いや、何となくは分かるのだ。こういう時にこういうことをすればいいんだろうな、とは頭では分かっているのだ。伊達に恋愛の本を山積みにして、恋愛動画を見漁ってはいない。だが、行動に移そうとした直前、恥ずかしくなってその一歩を踏み出せないのである。
何が小悪魔だ。と思わんでもない。まぁ、自分で言い出したわけでもないのだが。
しかし、小悪魔風女子にも意地があり、この前どうにかこうにか、意中の男性と一緒に帰ることに成功した。まぁ、頑張った風に言ってはいるが、実際はたまたま一緒になった、というだけなのだが。
帰り道、よく浴衣を着ている人とすれ違った。お祭りでもあるのかな? と思っていると、案の定、設置されている掲示板の張り紙に『夏祭り』の文字があった。それも『集え! 夏の恋人たち!!』の文字と一緒に。
恋人以外行っちゃいけないのか、とやや顰蹙を買いそうな文言ではあるが、彼女としてはちょっと都合のいい文字だったため、彼女はポスターを指差して、
『一緒に行きませんか……?』
彼女としては勇気を振り絞って聞いてみた言葉だった。相手の反応をビクビク伺っていると、彼はようやく口を開き、
『あっぶねー……』
『へっ?』
あっぶねー、とはこれ如何に? と彼女が思っていると、
『危うく真に受けるところだった……』
『へっ? へっ?』
『本気にするから止めろよなー』
『へっ? へっ? へっ?』
…………へぇぇぇぇぇっっっっっ!?
そう。どうやら、小悪魔キャラが浸透し過ぎたせいで、何を言っても本気にしてもらえなくなってしまったみたいなのであった。

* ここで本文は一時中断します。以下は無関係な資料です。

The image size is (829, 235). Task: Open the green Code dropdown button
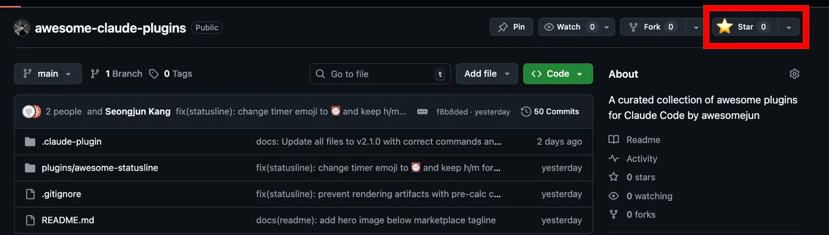[558, 74]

なるほどな。一連の話を聞いた友人はコーヒーに口を付けてから、
「お前の日頃の行いが悪いんじゃね?」
「何でさぁっ!?」
涙目で訴えかけてくる彼女。まぁ同情の余地はある。発端は勝手に周りに作られたイメージである。だが、その後イメージを死守するために色々やってたんだから、結果やはり自業自得な気がする。
「私は本気で誘ったのにぃ……っ」
めそめそと机に突っ伏す彼女。一回のデートの失敗でこんなめそめそしているようじゃ、小悪魔への道はまだまだ遠いな、と友人は思ってコーヒーを飲んだ。